Media Statement - 16 June 2000

The ABC Television drama series "Something In The Air" should be re-classified science fiction because one of its characters purports to be a Federal National Party Senator living in a rural community, Federal Shadow Agriculture Minister Gavan O'Connor said today.

Mr O'Connor said the National Party, which is holding its national conference in Tweed Heads this weekend, had only four Federal Senators and they were almost exclusively based in capital cities.
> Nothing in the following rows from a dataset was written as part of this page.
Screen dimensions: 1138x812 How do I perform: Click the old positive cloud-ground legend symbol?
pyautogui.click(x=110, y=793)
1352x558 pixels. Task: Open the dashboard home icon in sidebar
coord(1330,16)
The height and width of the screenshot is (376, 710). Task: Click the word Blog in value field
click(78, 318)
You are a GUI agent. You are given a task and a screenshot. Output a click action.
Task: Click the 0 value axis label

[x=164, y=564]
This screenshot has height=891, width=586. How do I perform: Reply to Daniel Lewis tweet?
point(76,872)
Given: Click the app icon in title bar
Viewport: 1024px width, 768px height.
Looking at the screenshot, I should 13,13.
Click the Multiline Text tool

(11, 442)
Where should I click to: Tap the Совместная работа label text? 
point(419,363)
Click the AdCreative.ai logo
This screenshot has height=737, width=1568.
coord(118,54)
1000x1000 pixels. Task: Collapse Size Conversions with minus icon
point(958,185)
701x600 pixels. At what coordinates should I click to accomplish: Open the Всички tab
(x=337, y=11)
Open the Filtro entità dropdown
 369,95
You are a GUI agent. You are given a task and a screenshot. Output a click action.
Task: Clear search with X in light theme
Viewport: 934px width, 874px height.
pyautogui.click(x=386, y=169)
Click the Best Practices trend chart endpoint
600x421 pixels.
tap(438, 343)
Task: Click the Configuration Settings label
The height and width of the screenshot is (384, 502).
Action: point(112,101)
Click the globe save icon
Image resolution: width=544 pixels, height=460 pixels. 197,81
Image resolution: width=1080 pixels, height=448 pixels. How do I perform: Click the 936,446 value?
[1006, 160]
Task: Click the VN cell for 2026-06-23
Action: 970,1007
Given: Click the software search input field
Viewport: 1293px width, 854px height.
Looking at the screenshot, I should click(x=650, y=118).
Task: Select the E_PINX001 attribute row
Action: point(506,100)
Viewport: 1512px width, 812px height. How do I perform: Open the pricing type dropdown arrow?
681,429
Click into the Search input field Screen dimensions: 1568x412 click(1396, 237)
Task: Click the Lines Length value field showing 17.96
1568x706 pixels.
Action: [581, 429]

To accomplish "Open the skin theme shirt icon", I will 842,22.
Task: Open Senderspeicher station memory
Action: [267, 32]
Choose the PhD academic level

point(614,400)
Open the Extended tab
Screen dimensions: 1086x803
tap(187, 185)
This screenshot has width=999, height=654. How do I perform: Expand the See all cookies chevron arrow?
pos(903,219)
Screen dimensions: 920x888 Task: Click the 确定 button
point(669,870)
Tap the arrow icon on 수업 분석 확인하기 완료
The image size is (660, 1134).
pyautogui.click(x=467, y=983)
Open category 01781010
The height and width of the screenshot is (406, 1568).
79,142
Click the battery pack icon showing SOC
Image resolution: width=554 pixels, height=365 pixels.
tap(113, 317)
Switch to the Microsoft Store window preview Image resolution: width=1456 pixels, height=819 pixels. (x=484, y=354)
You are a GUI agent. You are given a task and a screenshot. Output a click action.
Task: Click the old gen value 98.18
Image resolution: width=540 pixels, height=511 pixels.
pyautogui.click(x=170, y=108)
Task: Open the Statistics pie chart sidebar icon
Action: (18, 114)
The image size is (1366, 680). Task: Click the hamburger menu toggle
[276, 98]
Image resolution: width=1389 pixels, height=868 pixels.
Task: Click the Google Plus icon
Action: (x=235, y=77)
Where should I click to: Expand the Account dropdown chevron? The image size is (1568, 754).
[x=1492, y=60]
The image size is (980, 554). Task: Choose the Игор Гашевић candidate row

Federal National Party leader in the Senate Ron Boswell (Queensland) is based on the 36th Floor of Waterfront Place, Brisbane city. Deputy National Party Senate Leader Julian McGauran (Victoria) is based in Collins Street, Melbourne city while the Northern Territory's Country Liberal Party Senator Grant Tambling works from The Esplanade in Darwin.

The only regional-based National Party Senator, David Brownhill, (Tamworth, NSW) has now been replaced.

"I believe the ABC should re-classify 'Something In The Air' as science fiction or get the fictional Senator Doug Rutherford (played by well-known Australian actor Roger Oakley) based in the fictional rural community of Emu Springs to change his political allegiances," Mr O'Connor said.

"I understand there is a bit of poetic licence involved, but to have a National Party Senator living in a rural community is very far-fetched. It has all the hallmarks of classic science fiction."

"In contrast to the Nationals, the Australian Labor Party has very strong representation in rural and regional areas."

Labor Party Senators with offices in rural and regional Australia are: Senator Sue West-Bathurst, New South Wales; Kerry O'Brien-Launceston, Tasmania; Jan McLucas-Cairns, Queensland; Peter Cook-Kalgoorlie, WA; Nick Sherry-Davenport, Tasmania; Kay Denman-Ulverstone, Tasmania; and Shayne Murphy-Launceston, Tasmania.

"Despite the severe cutbacks to the ABC under the Liberal-National Federal Government, the national broadcaster has an excellent reputation for producing top quality programs," Mr O'Connor said.

"I believe 'Something In The Air' builds on that reputation; however, it is misleading to portray the National Party as out there representing rural Australians, when it is simply not true."

"The National Party left the bush philosophically many years ago with its support for reduced government services, the GST, full privatisation of Telstra and a raft of anti-bush measures introduced by the Howard Government."

"Now the National Party has physically left the country for the big smoke."

Authorised by Geoff Walsh, 19 National Circuit, Barton ACT 2600.